La fête aux seins bat son plein. Si vous avez de beaux seins, c'est le moment de les montrer, pour une bonne cause. Le plaisir de montrer sa beauté et de réjouir ainsi les yeux d'autrui n'est en effet pas suffisant pour que la cause soit bonne, mais si on y rajoute un motif altruiste, elle le devient. Comme j'ai pas très bien suivi la campagne, je peux pas dire si on a vu aussi des seins ordinaires, voire laids, voire vieux, qui après tout méritent autant que les autres sinon d'être montrés, du moins d'échapper au cancer. Je parierais que non, mais j'en suis pas sûre, pour faire politiquement correct nos publicitaires sont désormais capables de tout et du reste.
Une des raisons pour lesquelles je ne m'enthousiasme guère pour la lutte en faveur du dépistage du cancer du sein, c'est que pendant qu'ils nous incitent à montrer nos seins, ils nous cachent des vérités que nous devrions connaître, qui concernent non pas le dépistage, certes utile, mais la prévention. Vu la confusion trop fréquente entre dépistage et prévention, je ne crois pas inutile de préciser que prévention c'est AVANT, et que dépistage c'est APRES. Une fois que le cancer a débuté, si petit soit-il, on n'est plus dans la prévention. On pourra parler de prévention secondaire ou tertiaire pour noyer le poisson si on veut, reste que l'objectif premier devrait être de NE PAS débuter de cancer du sein. Même tout petit, même débutant, même bien soigné, un cancer du sein bouleverse gravement la vie d'une femme et de son entourage.
Or on ne nous dit pas un mot de cette bizarrerie pourtant bien connue, qui fait que les pays peu développés ont un taux très faible de cancers du sein, et que ce taux augmente à mesure qu'ils rejoignent le mode de vie occidental. Il y a à cela des raisons maintenant assez bien connues dont on ne parle guère. Comme je ne suis pas une spécialiste, je donnerai seulement quelques exemples.
Pourquoi parle-t-on si peu des résultats de cette recherche, pourtant très officielle, de l'Institut National de Veille Sanitaire qui fait état d'une augmentation de 9% des cancers du sein au voisinage des usines d'incinération? Recherche menée dans le Haut-Rhin, le Bas-Rhin, l’Isère et le Tarn entre 1990 et 1999 et qui concerne aussi, évidemment, d'autres cancers. Le rôle de ce que nous respirons, mangeons, buvons est très peu étudié, pourquoi? L'industrie chimique pourrait-elle en pâtir? Ou l'industrie alimentaire? Ou tous ces petits "pschitt" qui tuent les moustiques et les mauvaises odeurs dans nos maisons encore plus polluées que la rue? Ou encore l'industrie de la viande?
Je ne veux pas faire ici de propagande pour l'allaitement maternel (allaite qui veut, c'est une évidence) mais il est bien connu aussi que l'allaitement fait baisser le risque de cancer du sein, seulement les labos qui fabriquent du lait, éventuellement mélaminé, et des biberons, éventuellement cancérigènes, ne tiennent pas trop à ce qu'on le dise.
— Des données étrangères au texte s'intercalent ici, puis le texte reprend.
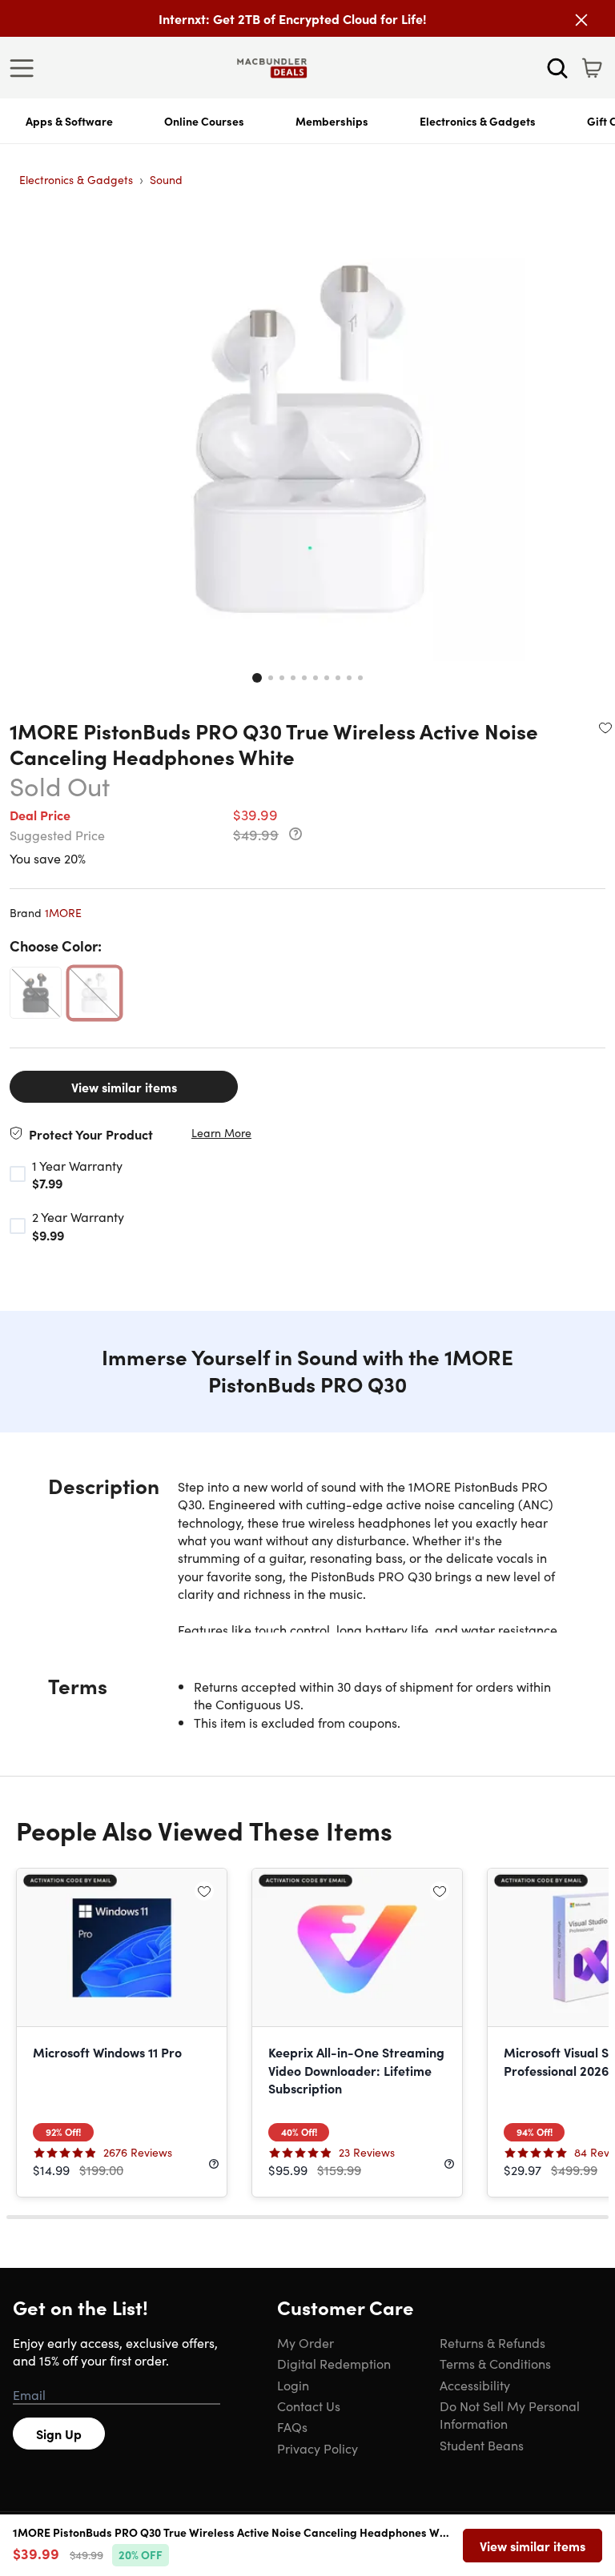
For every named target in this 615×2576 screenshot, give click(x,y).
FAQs (292, 2426)
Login (293, 2385)
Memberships (331, 121)
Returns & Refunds (492, 2342)
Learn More (221, 1132)
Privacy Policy (317, 2448)
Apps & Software (69, 121)
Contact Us (308, 2405)
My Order (305, 2342)
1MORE (63, 912)
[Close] (581, 20)
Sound (166, 179)
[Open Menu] (26, 68)
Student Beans (482, 2445)
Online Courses (204, 121)
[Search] (557, 68)
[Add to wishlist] (605, 727)
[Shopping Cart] (591, 68)
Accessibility (475, 2385)
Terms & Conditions (495, 2363)
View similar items (124, 1087)
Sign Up (59, 2433)
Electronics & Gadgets (478, 121)
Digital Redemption (334, 2363)
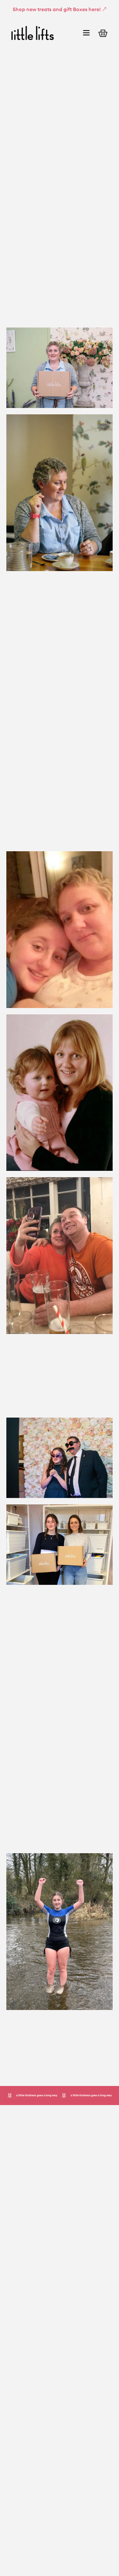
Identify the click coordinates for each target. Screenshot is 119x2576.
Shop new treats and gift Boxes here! (57, 9)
Donc, nous montrons nos seins non pas pour sauver nos vies, mais pour aider ceux qui nous gouvernent (mal) à continuer de masquer ces informations qui nous sauveraient plus sûrement.
Pour finir, j'ajoute que la revue Prescrire, seule revue médicale à qui on peut vraiment faire confiance car elle est exempte de publicité et très attentive aux éventuels conflits d'intérêt qui pourraient vicier ses prises de positions, écrit ceci, en octobre 2007:
"Dans la population générale sans risque particulier, avant l'âge de 50 ans, le dépistage du cancer du sein par mammographies n'apporte aucun bénéfice démontré. Entre 50 ans et 69 ans, l'efficacité du dépistage actuel est de faible ampleur. Au-delà de l'âge de 70 ans, on ne dispose pas de données d'évaluation suffisantes pour proposer ce dépistage."
Merci à Delphine qui, en me faisant suivre un mail d'incitation à participer à la campagne de dépistage, m'a inspiré ce billet. Il arrive qu'un (amical) coup de pied au cul fasse avancer les paresseuses.
Seconde note de bas de page: je me fais souvent rabrouer pour ce "ils" qui fait, paraît-il, théorie du complot. Je cherche des périphrases pour désigner cet amalgame de gouvernants, de publicitaires, de journaleux et de grandes entreprises qui s'entendent comme larrons en foire pour amuser la galerie, mais je suis parfois à court d'imagination alors je me contente de ce "ils" insatisfaisant, certes, mais bien pratique.